■ **Source data**:
^^^^

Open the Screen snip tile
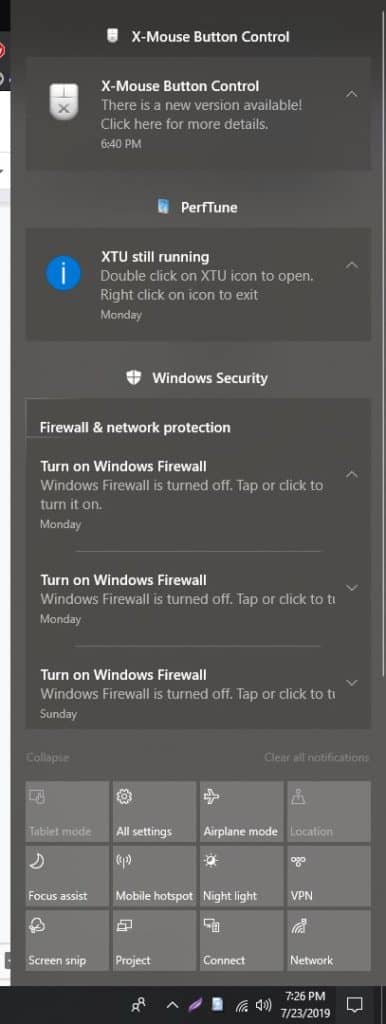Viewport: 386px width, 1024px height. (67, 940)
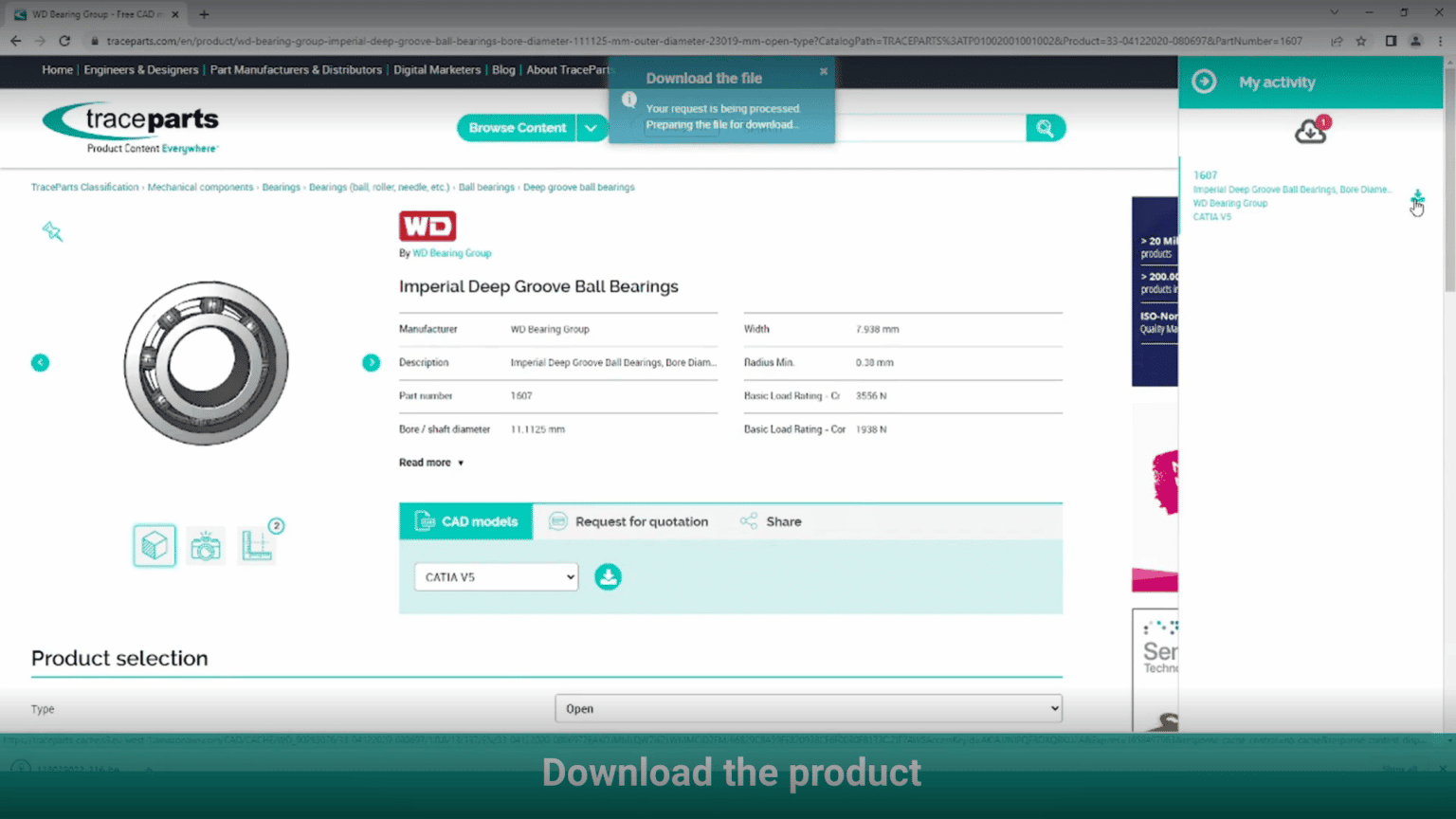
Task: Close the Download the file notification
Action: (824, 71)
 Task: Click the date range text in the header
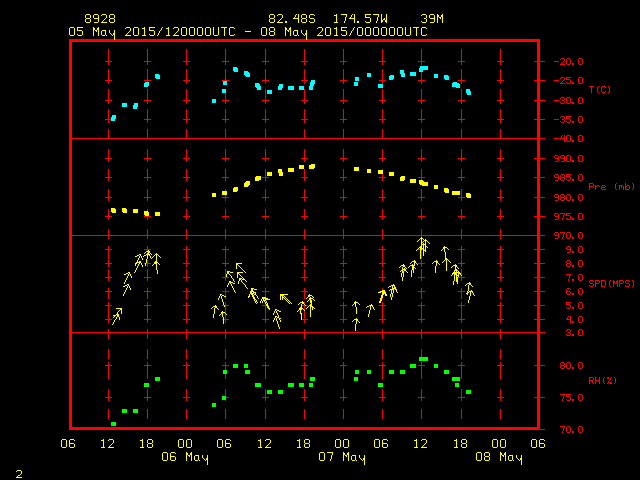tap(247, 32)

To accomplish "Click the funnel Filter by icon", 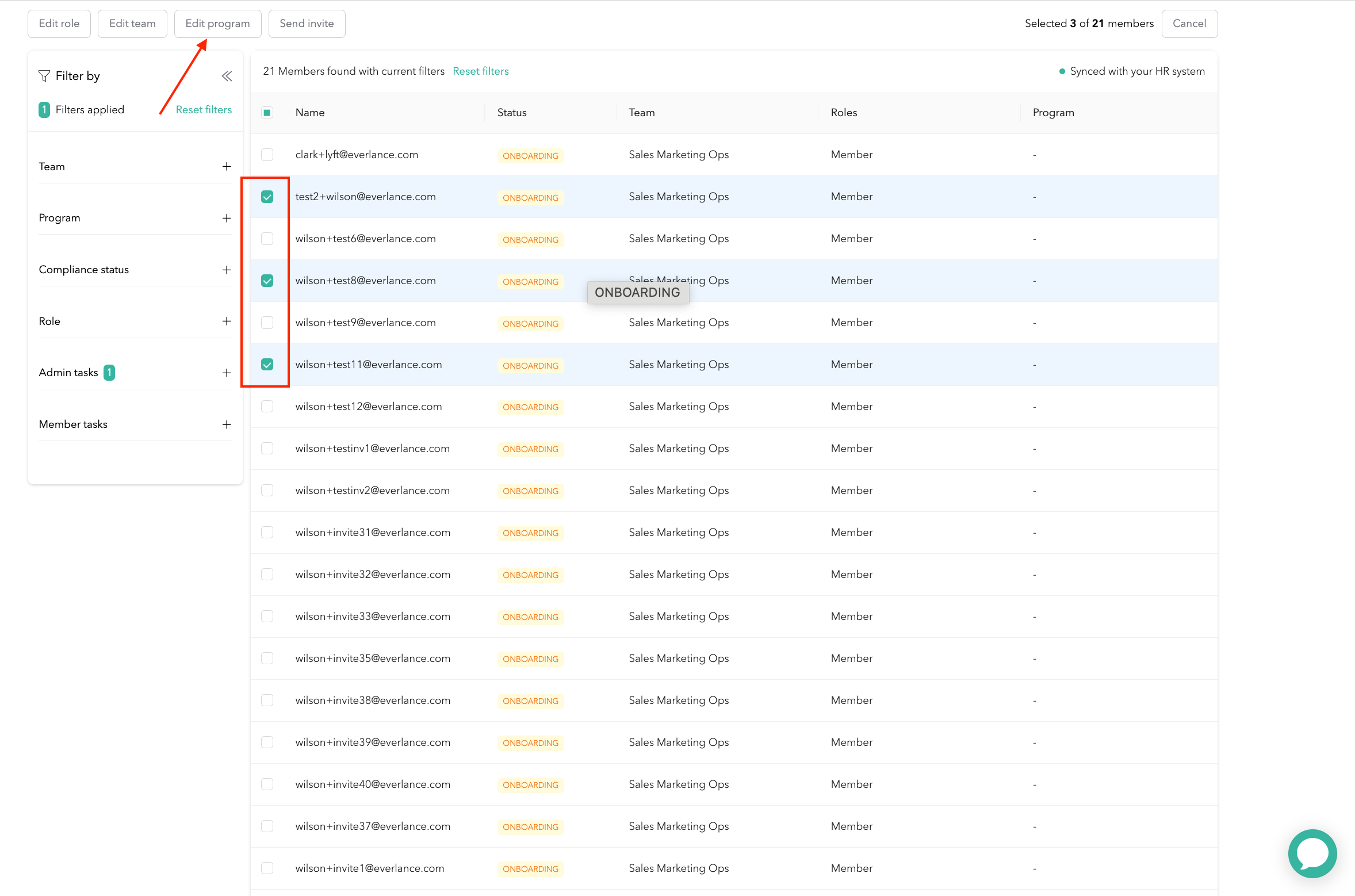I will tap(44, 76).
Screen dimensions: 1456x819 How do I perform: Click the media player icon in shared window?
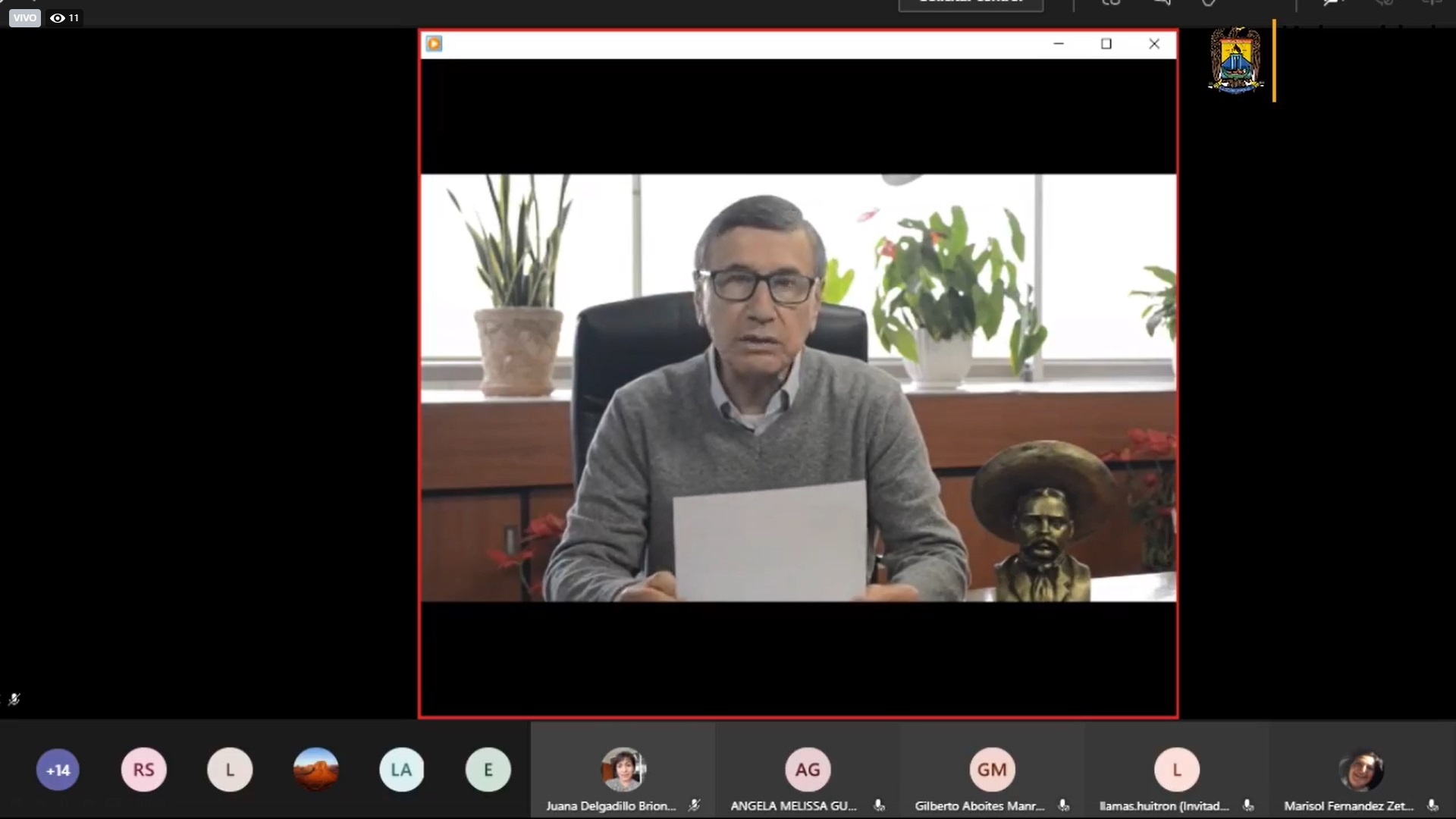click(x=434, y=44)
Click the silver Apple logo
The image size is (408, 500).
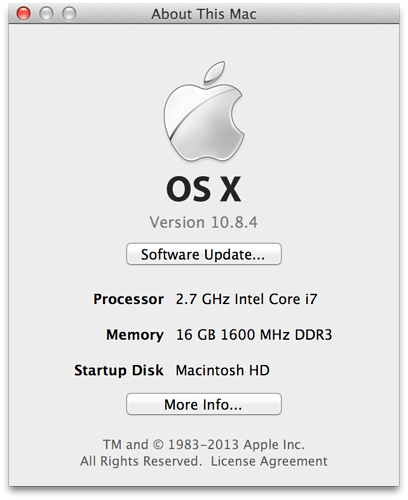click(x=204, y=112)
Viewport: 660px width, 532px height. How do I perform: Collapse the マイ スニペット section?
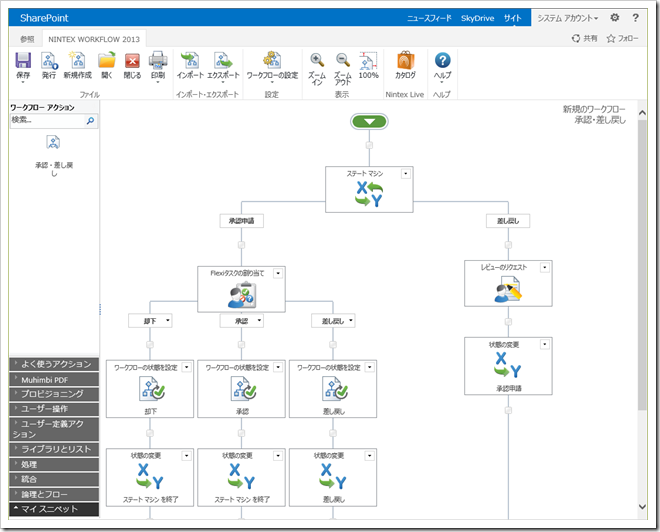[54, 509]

^^^^

■ **Exercise aim**: Arrange the data from the line with "Screen dimensions: 1456x819" through the end of the data as a two-column CSV with the header input,output. Give one row per entry, with its text under input and its answer under output, each in a single quoted field with line breaks replaced by spaces and the pictures left out.

■ **Finished exercise**:
input,output
"Screen dimensions: 1456x819 How do I perform: Click the media player icon in shared window?","click(x=434, y=44)"
"Click the silver Apple logo The image size is (408, 500).","click(x=204, y=112)"
"Viewport: 660px width, 532px height. How do I perform: Collapse the マイ スニペット section?","[54, 509]"